On the very surface, the concept of putting a high reward-to-risk ratio sounds good, but think about how it applies in actual trade scenarios.
If, for example, a trader is a scalper and only wishes to risk 3 pips. Using a 3:1 reward to risk ratio, this means you need to get 9 pips. Right off the bat, the odds are against you because you have to pay the spread.
If a broker offered a 2 pip spread on EUR/USD, then a trader will have to gain 11 pips instead, forcing the trader to take a difficult 4:1 reward to risk ratio.
Considering the exchange rate of EUR/USD could move 3 pips up and down within a few seconds, a trader would be stopped out very quickly.
These are factors which are rarely considered by less than highly experienced traders, and perhaps should be part of brokerage support toward traders.
“Let’s say someone says his risk:reward ratio is 1:4. Does that mean the spreads he pays when he enters and exits his trades are part of the “risk”? Or is the risk purely the distance between the entry price and the SL price?” asked a trader today.
A trader from Germany replied “To me it’s always the distance between the entry price and where the trade was closed divided by the distance between the entry price (which already includes the spread) and the stop loss.
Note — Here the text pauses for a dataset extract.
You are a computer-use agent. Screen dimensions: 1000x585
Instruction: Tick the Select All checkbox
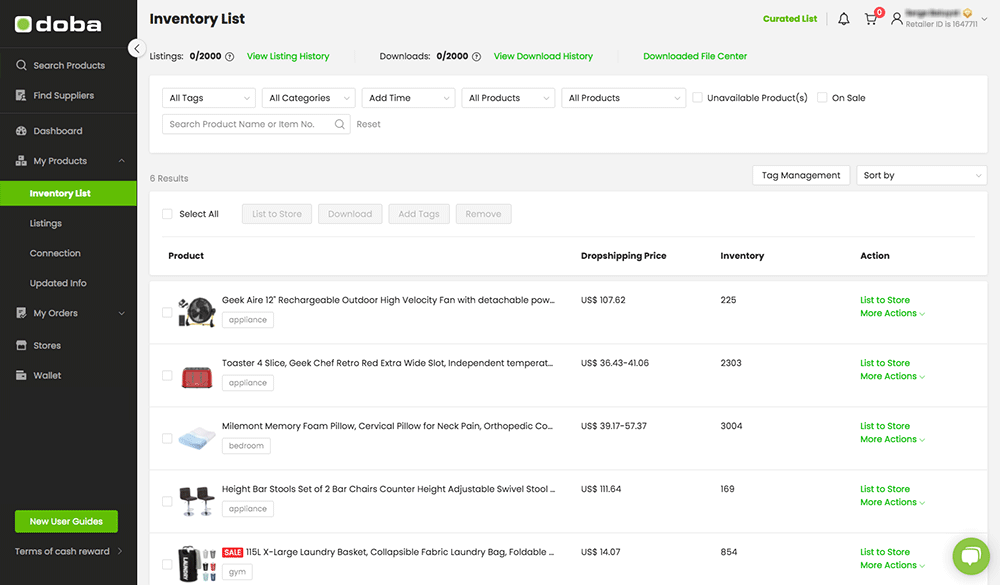(x=167, y=214)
For example, the reward of 50 pips divided by 10 pips (the distance between SL and entry price) lives us with the R:R of 5”.
“I count the risk percentage on the amount I am entering the trade. So if I have to rollover a trade I am still within my “loss boundaries” if I were to lose that trade. If I win, great but it’s about being in control of your losses” said another retail trader.
If you were to reduce your position size, then you could widen your stop to maintain your desired reward/risk ratio.
Now, if you increased the pips you wanted to risk to 50, you would need to gain 153 pips.
By doing this, you are able to bring your reward-to-risk ratio somewhere nearer to your desired 3:1. Not so bad anymore, right?
In the real world, reward-to-risk ratios aren’t set in stone. They must be adjusted depending on the time frame, trading environment, and your entry/exit points.
A position trade could have a reward-to-risk ratio as high as 10:1 while a scalper could go for as little as 0.7:1.